If your site is new and not linked to from other sites, you can use our submission form to submit your site so that it may be indexed and therefore included in our search results.
How do I submit my site to the Exalead search engine?
If your site is linked to from other sites already included in Exalead search index, you don't need to do anything. At the time of our next indexing, your site will be 'crawled' (indexed) and added to our engine. If your site is new and not linked to from other sites, use our submission form to submit your site.
Why does "Exabot" crawl my site?
"Exabot" is the User-Agent of Exalead's robot. Its role is to collect and index data from all around the world to supply our search engine. The Exabot agent crawls your site so that its content may be included in our main index, and hence included in our search results pages.
Does the Exalead robot respect the rules recorded in a robots.txt file and the robots META tag?
Yes. Exalead's Exabot robot fully complies with robots.txt and robots meta tag standards. Please visit robotstxt.org for more information regarding these specifications. Exalead also supports the special characters * and $, which were not included in the initial specification.
Robots.txt standards:
- To prevent indexing of pages from a particular directory (for example, football), enter the following in your robots.txt file:
User-agent: Exabot
Disallow: football - To prevent indexing of a particular file type (.gif, par exemple), enter the following in your robots.txt file:
User-agent: Exabot
Disallow: *.gif$ - To prevent indexing of dynamic pages, enter the following in your robots.txt file:
User-agent: Exabot
Disallow: *?
Robots META tag standards:
- To prevent robots from indexing a page on your site, place the following META tag in the section <HEAD> of the page:
<meta name="ROBOTS" content="NOINDEX, NOFOLLOW">
-
To authorize robots to index a page but to instruct them not to follow external links, use the following tag:
<meta name="ROBOTS" content="NOFOLLOW">
Does your robot limit its bandwidth while crawling a site?

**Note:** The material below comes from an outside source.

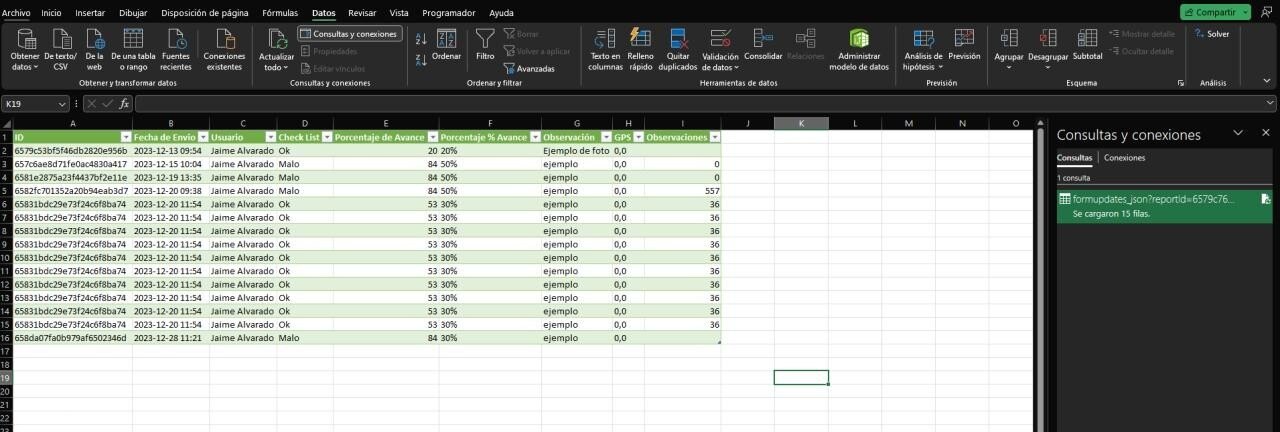Click inside the formula bar input
The width and height of the screenshot is (1280, 432).
[700, 104]
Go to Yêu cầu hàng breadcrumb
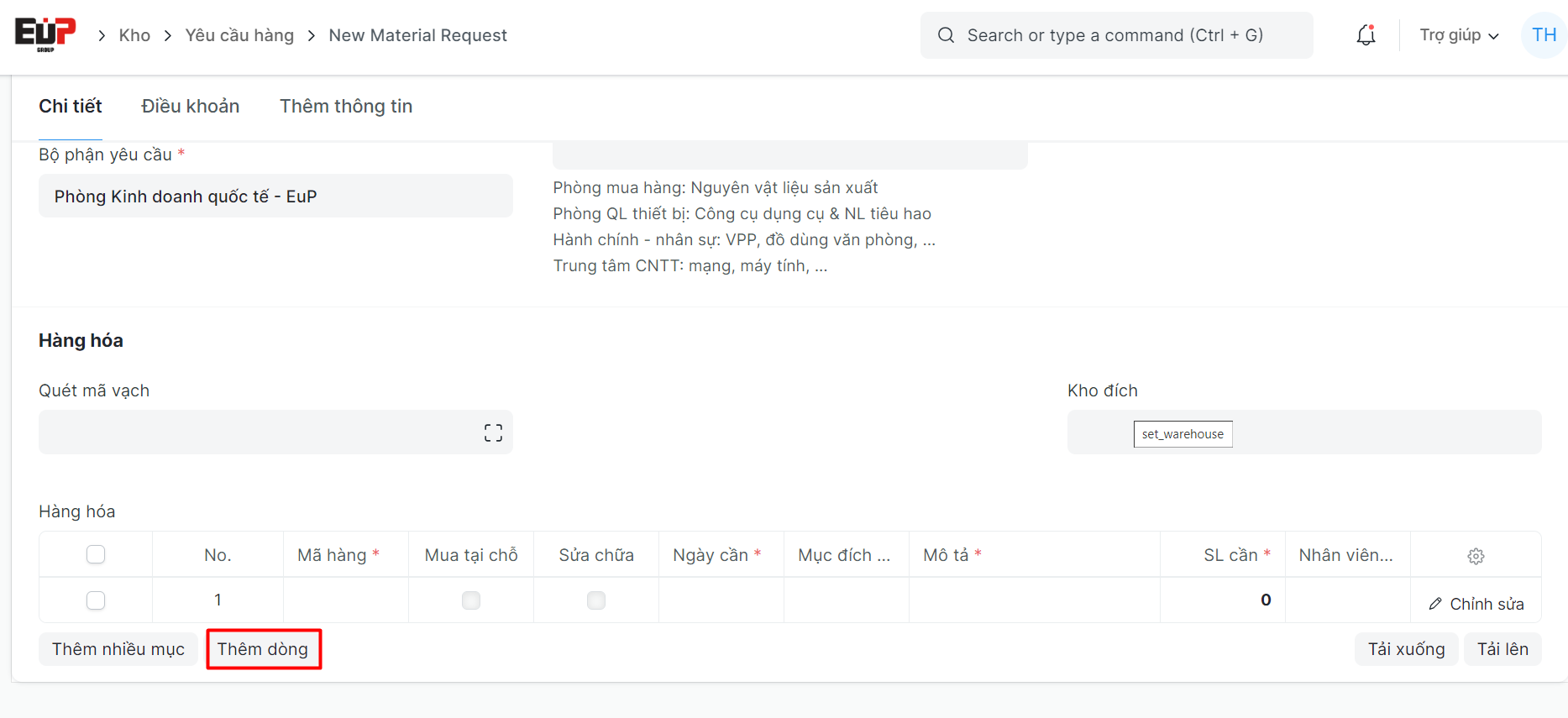 (x=239, y=35)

Yes, using several methods:
- We respect a delay of three seconds between pages.
- We use the "Last modified / If modified since" mechanism to refresh static content, if this function is supported by your server.
- We use the "ETag / If no match" mechanism to refresh dynamic content, if this function is supported by your server.
- We use HTTP compression technologies (gzip/deflate) to reduce the number of octets transferred to around one fifth of the file size, if this function is supported by your server.
- We limit the bandwidth used while crawling multimedia files such as MP3.
- We use detection algorithms to avoid using bandwidth for indexing non-relevant multimedia content.
You can also specify a desired crawl-delay by adding the following text to your robots.txt file:
User-agent: Exabot
Crawl-delay: 10
While you can regulate the crawl-delay according to your needs, remember the longer the crawl-delay specified, the slower your site will be indexed.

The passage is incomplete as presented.